What in happier times might have been a minor irritant in intra-EU relations could, in the context of the negotiations over Brexit, develop into a poisonous wound.
The EU’s fraud fighter OLAF has calculated that the U.K. failed to collect €2 billion in customs duties on textile imports from China. It has recommended to the European Commission’s budget department that that amount should be recovered from the U.K. government.
Additionally, OLAF calculates that, because of the U.K.’s laxity, other member countries have missed out on collecting a further €3.2 billion in value-added tax — again, money that would have come to the EU. Criminal gangs used the U.K. as the entry-point for importing goods into the EU’s customs union that then became the subject of a VAT carousel fraud.
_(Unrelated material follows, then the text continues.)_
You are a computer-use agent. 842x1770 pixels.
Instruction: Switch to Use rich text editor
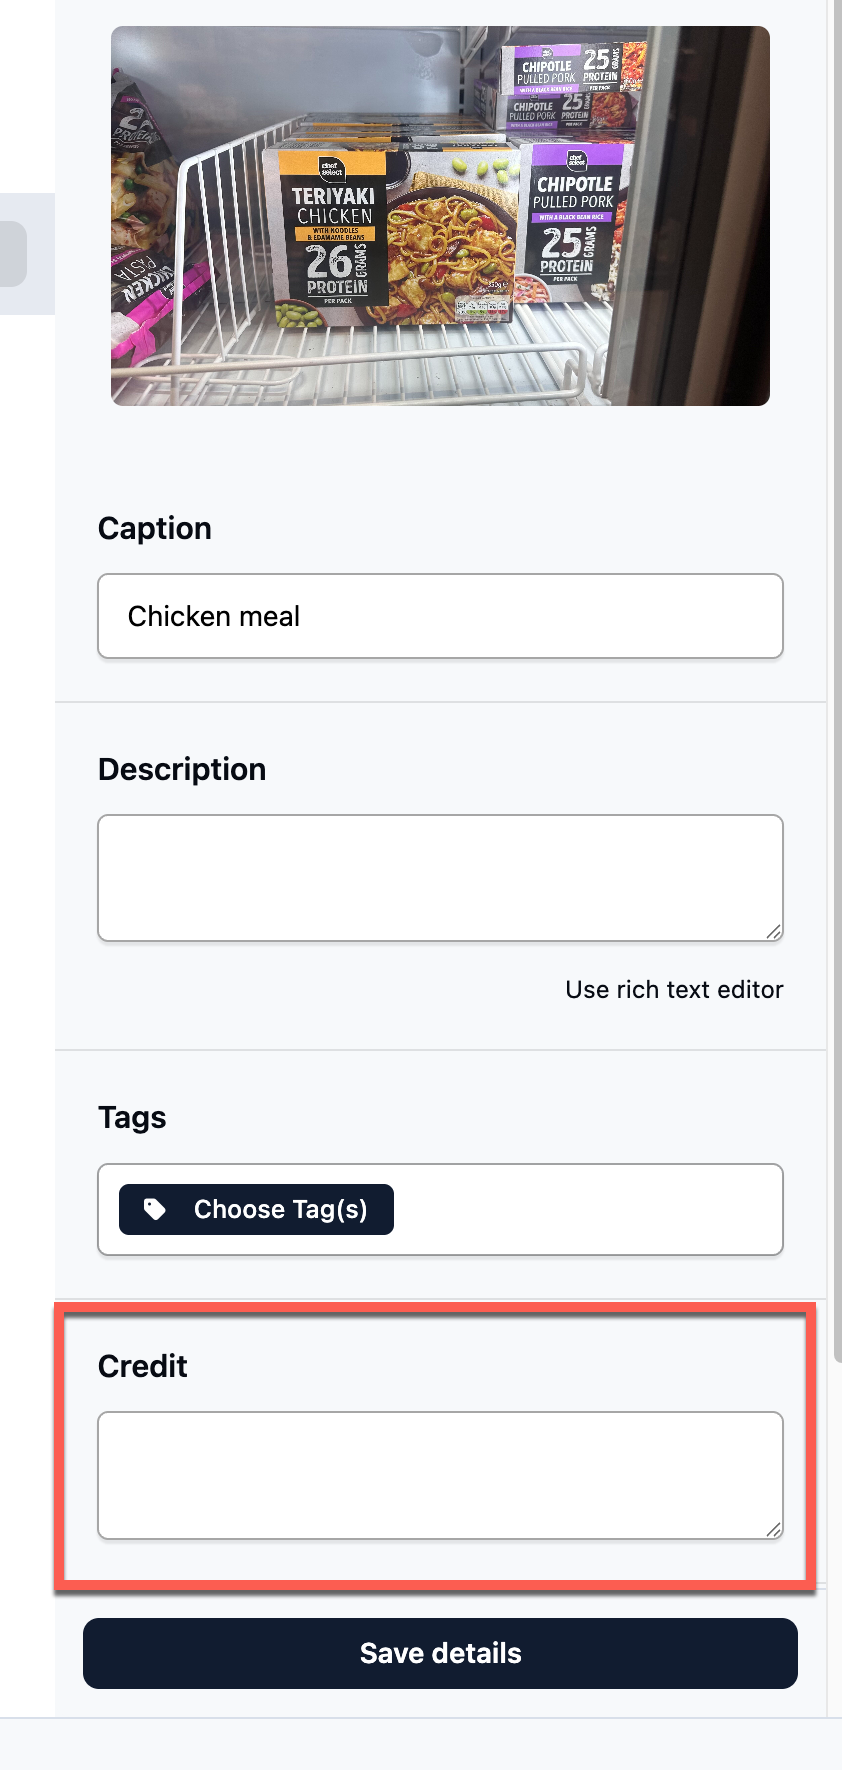point(674,989)
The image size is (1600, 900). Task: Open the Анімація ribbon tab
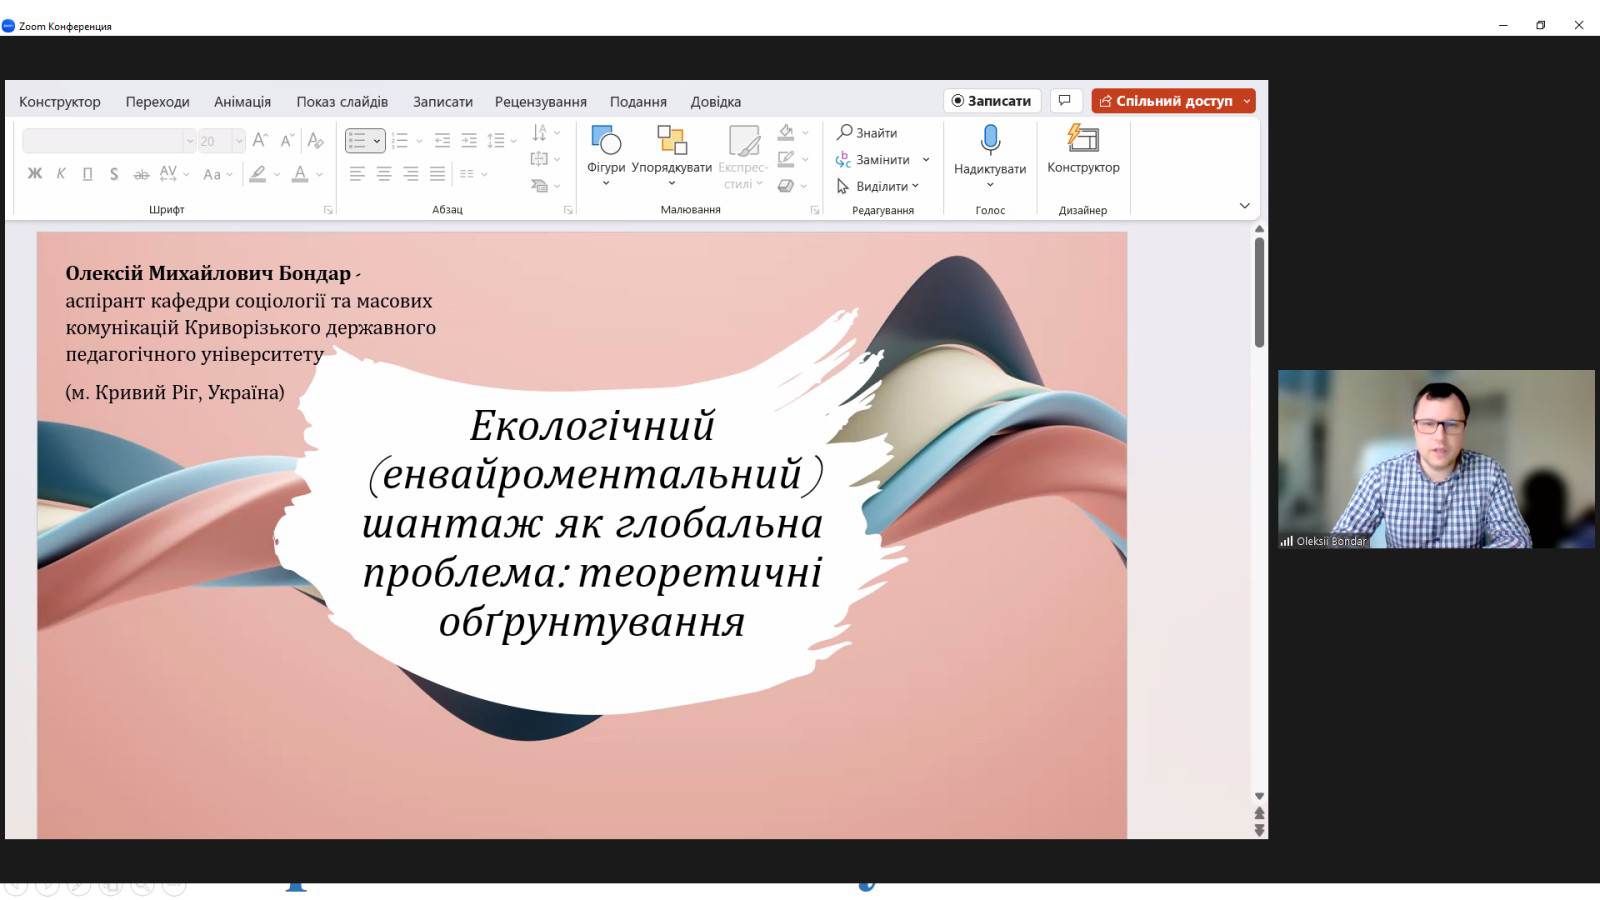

Some degree of caution is needed in assessing the reports. Firstly, estimates of criminal fraud are unreliable and will no doubt be disputed in this case. Secondly, the disclosure may have been made with a political purpose — for instance, to curb the import of foreign textiles. Thirdly, frauds against the EU’s income happen not infrequently all over Europe, though possibly less than Euroskeptic campaigners claim. The primary culprits here are criminal gangs, not the British customs officials or the finance ministry.
That said, the disclosure undermines the complaint — voiced frequently in London and whispered occasionally by British ministers visiting Brussels — that the U.K. observes the EU’s rules while other countries bend or break them. No matter the amount of money involved, OLAF’s charge that the U.K.’s customs service failed to maintain safeguards against fraudulent imports — even when specifically asked to do so — strips the U.K. of its moral sanctity.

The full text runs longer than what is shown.